Far From Home: The Adventures of Yellow Dog
"Far From Home: The Adventures of Yellow Dog," captures the beauty and danger of the wilderness in this tale of a boy and his dog. Fourteen-year-old Angus McCormick (Jesse Bradford) lives an idyllic life in rural Washington State with his parents (Bruce Davison and Mimi Rogers), brother and dog, Yellow. Angus, the older son, has the privilege of accompanying his father on a boat trip up the Canadian coast. Father, son and dog are onboard when a storm capsizes the vessel. The father is saved by the Coast Guard, but Angus and Yellow are swept away in their lifeboat. They land on a deserted island where the boy hopes to be seen by rescuers. After days of waiting, Angus decides to hike twenty miles to a lighthouse where he might be able to summon help.
The route to the lighthouse proves treacherous. Angus and Yellow must fight for survival. They find shelter where they can and eat what is available, even bugs and worms. A bobcat threatens the pair. At one point, Yellow tries to cross a deep ravine, falls into a river below and becomes lost in the woods. After much travail in the wilds, the film ends on a happy note.

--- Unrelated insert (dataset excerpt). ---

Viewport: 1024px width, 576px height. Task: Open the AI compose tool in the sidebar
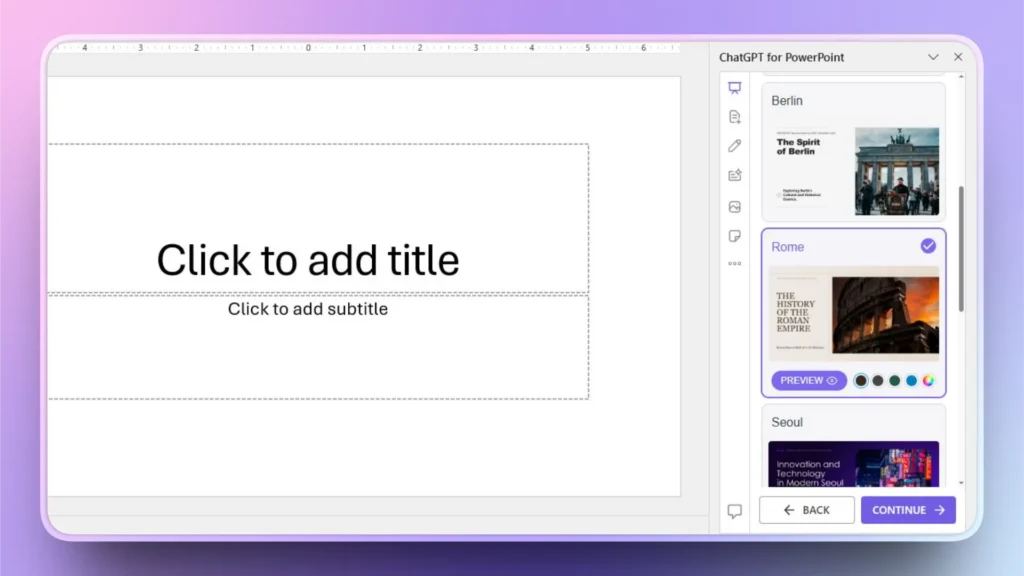pyautogui.click(x=735, y=176)
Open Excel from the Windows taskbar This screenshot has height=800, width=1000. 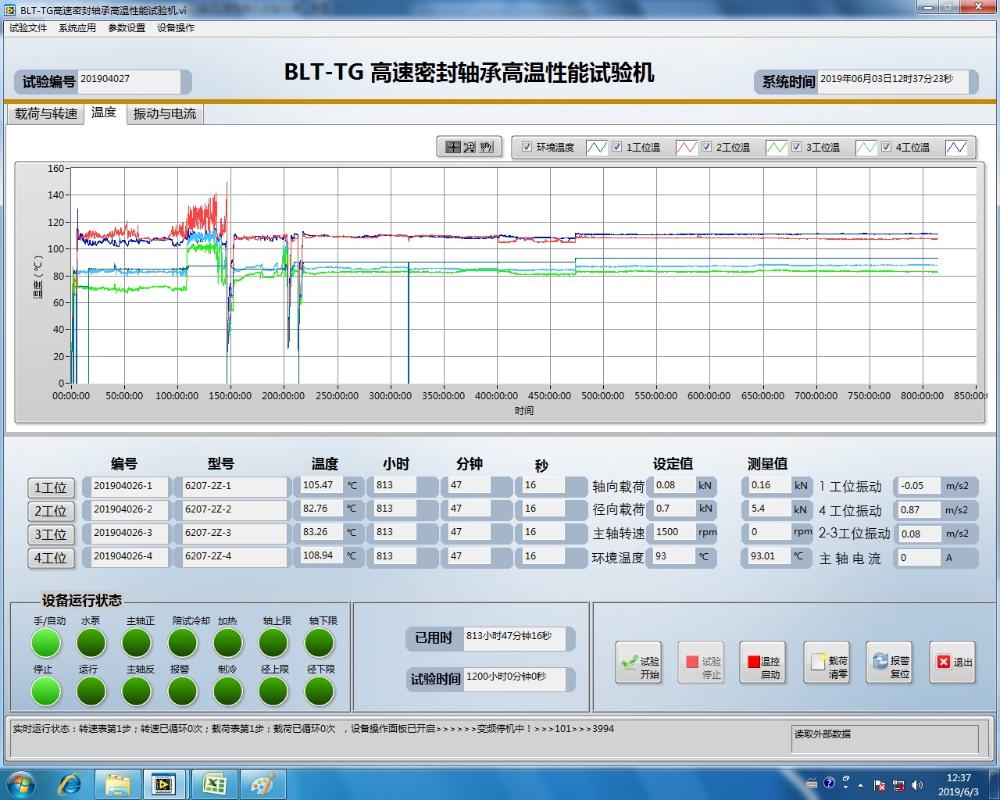click(x=214, y=783)
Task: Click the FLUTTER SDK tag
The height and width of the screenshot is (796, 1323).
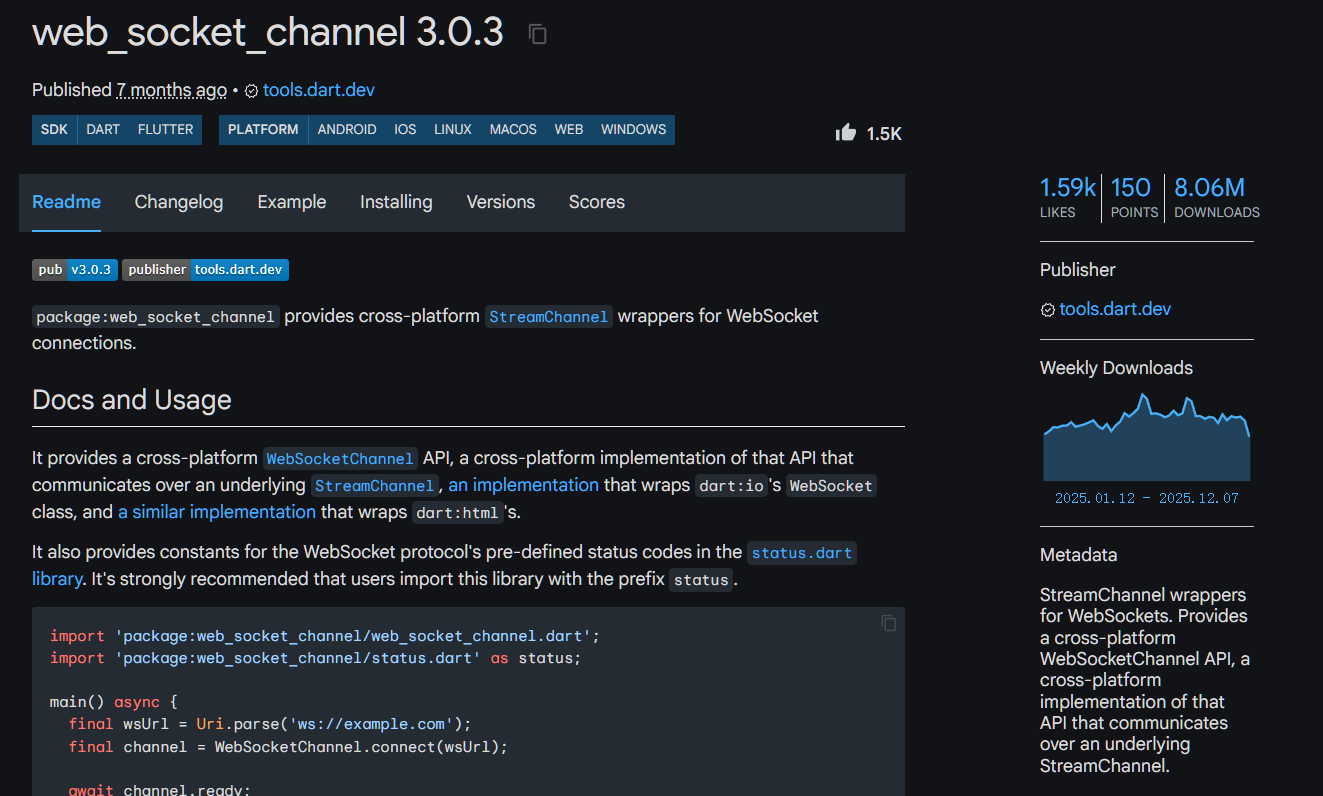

The theme of a boy and his dog has great appeal to children. Dogs can help children with their emotional growth by supplying unconditional love and being a recipient of the child's love. Many children have experienced those feelings toward a pet and can identify with Angus. Given that the boy is alone in a potentially hostile environment, Yellow's presence gives Angus the emotional support that he needs.
Adolescents will be drawn to the theme of an adolescent proving himselfcapable of survival without his parents' or any adults' help. The search for identity and separation from parents is a developmental task of adolescence. Angus's strength in the face of adversity and his ultimate survival gives the impression of an initiation rite into adulthood. He proves himself to be not only capable, but adept. He courageously faces his difficult situation, using intelligence and creativity to forge ahead. Although not literally lost in the wilderness, adolescents face the challenging and sometimes burdensome task of finding their own way in this complex society. This film gives them the message that they, like Angus, have the resources to succeed.
Some children under 7 years-old might be frightened by the threatening bobcat, for animal attacks are a common fear of young children. It would be helpful for parents to prepare those very young children for that scene and reassure them that there will be a happy ending. "Far From Home: The Adventures of Yellow Dog" gets its drama from a boy and his dog encountering the wilderness, not from guns and violence. Yes, this is another good film for most kids.